I first learned to sew when we were staying with my grandmother and she taught me how to use her treadle machine.  I think my first attempt was an apron for home economics class.  Next, I graduated to my mother’s Singer featherweight that she got before my brother was born in 1935.  It was well used and much of the enamel had chipped off so I wore rubber soled shoes to avoid getting shocked when I used the machine.  Most of my creations were garments.

The incentive to sew was diminished though, because at that time we were living in Taiwan where if I wanted a dress for a party, I could take a picture from a catalog to a local dress maker who would make one to fit just like the picture for a cost of about $3 US dollars.

I became interested in quilting in the mid 80’s when several of my female colleagues at Oregon State University would gather to make and tie baby quilts for new babies in the department and for the local thrift shop. But job demands did not afford much time for quilting so it was not until I retired in 2003 that the passion for the creative art of quilting was ignited.

Gladys Schoonover invited me to a Guild meeting in the fall of 2004. Her encouragement and sense of humor brought quilting alive for me.  Many of my quilts have an Asian theme that stems from the love and respect of the Chinese people engendered when I lived in China and Taiwan, but guild workshops, friendship groups, and many talented mentors have broadened my perspective and challenged me to try new things.

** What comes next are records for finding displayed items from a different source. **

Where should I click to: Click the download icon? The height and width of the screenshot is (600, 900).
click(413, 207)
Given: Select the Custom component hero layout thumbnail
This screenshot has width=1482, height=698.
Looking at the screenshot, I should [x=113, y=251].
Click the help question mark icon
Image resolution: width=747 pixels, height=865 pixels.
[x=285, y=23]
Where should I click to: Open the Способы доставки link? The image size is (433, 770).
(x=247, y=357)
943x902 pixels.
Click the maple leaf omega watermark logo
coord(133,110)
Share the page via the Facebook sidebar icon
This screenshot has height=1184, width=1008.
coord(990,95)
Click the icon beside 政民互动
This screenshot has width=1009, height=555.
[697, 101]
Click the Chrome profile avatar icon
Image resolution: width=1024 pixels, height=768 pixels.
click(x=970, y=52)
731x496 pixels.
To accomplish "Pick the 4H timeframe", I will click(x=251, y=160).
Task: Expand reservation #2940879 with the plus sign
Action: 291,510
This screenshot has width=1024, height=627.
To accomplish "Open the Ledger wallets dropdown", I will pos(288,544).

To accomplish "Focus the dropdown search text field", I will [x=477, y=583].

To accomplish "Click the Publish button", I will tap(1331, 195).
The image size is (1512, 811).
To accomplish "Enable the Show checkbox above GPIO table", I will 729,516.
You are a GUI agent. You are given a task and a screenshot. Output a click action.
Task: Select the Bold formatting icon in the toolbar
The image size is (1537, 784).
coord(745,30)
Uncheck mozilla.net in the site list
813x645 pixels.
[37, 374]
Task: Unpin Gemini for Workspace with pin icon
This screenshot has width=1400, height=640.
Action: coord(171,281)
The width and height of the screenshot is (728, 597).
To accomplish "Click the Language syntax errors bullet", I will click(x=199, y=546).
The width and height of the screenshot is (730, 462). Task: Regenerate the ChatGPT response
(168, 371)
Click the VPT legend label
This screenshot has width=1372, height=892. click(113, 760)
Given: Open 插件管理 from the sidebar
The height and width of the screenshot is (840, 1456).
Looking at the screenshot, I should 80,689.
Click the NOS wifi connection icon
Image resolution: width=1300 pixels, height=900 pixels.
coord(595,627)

As much as I love quilting, my deepest passion lies in encouraging fellowship, fun, and communication among quilters. Soon after I joined the guild in 2004, I built a web site for the guild and later served as workshop chairman, newsletter editor, president, block of the month coordinator, membership and quilt show chair.  To encourage members to get to know each other better, several of us started a retreat first at Menucha on the Columbia Gorge, and then on to the Oregon Garden.  It is a joy to see this annual retreat become such a popular event filled to capacity with a waiting list.  Quilters are such compassionate, giving people who will be there for you in joyful times and in heartache.  For me, that is the true heart of quilting.